Industrial burg of Vernon to make way for housing
City of 222 homes plans mixed-use apartments, pedestrian corridor on edge of L.A.
The City of Vernon, a vibrant industrial enclave in the heart of Los Angeles County, has just 222 homes – but that’s about to change, according to a new plan.
The city known for its manufacturing and rendering plants southeast of Downtown Los Angeles has launched an environmental review for a Westside Specific Plan to build mixed-use apartments, Urbanize Los Angeles reported.
The plan calls for developing an 840-acre swath along Alameda Street, Santa Fe Avenue, and portions of Pacific Boulevard in response to state mandated housing goals.
While the state allocates only nine new homes as part of its 2021-2029 housing element, the city wants to build housing and other nonindustrial developments in four clusters on the west side of town.
A nonprofit group tied to the California Association of Realtors has sued six Southland cities, including Vernon, for failing to meet state housing plan deadlines.
An area known as Cluster 1, along Santa Fe Avenue in the southern section of the Specific Plan area, would be dedicated to research and development facilities, offices, and mixed-use commercial developments, with landmark buildings suitable for adaptive reuse.
Cluster 2, along 38th Street at the western side of the Specific Plan area, would include properties suitable for adaptive reuse with housing.
Cluster 3, along Santa Fe Avenue in the northern section of the Specific Plan area, includes Vernon City Hall and other government facilities, and is the closest portion of the city to the Arts District.
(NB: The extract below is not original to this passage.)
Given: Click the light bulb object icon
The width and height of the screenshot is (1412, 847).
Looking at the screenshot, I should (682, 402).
New mixed-use residential projects in the adjacent neighborhood could encourage similar uses within Vernon, according to Urbanize.
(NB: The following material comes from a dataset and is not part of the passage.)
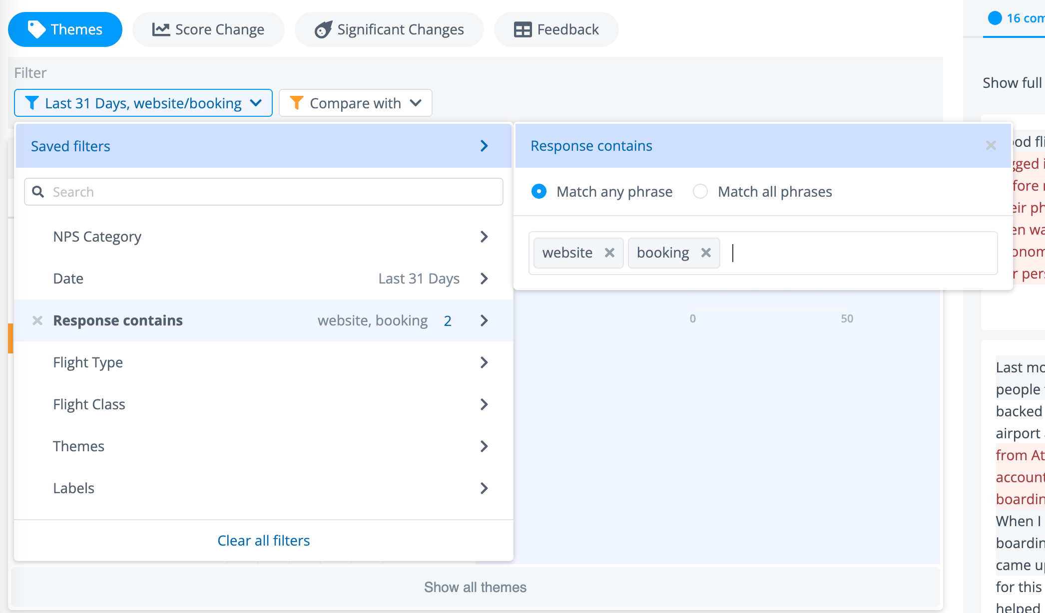Select Match any phrase option

(x=539, y=192)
Cluster 4, along Pacific Boulevard in the eastern section of the Specific Plan area near Huntington Park, includes access easements and rail spurs that could be turned into greenways or pedestrian paths.
To set the stage for development, Vernon is also considering improvements to turn Santa Fe Avenue into the city’s pedestrian-oriented commercial spine. A center turn lane could be eliminated to make way for new on-street parking. New street trees are proposed, as well as bike lanes and safer crosswalks.
The proposed improvements would serve as a centerpiece to connect the four clusters, as well as adjacent neighborhoods and transit stops. In acknowledging Vernon’s heavy industry could deter mixed-use projects in L.A.’s Arts District, the city proposes to redirect trucks off of Santa Fe Avenue, identifying Alameda Street as the primary truck route for the west side of Vernon.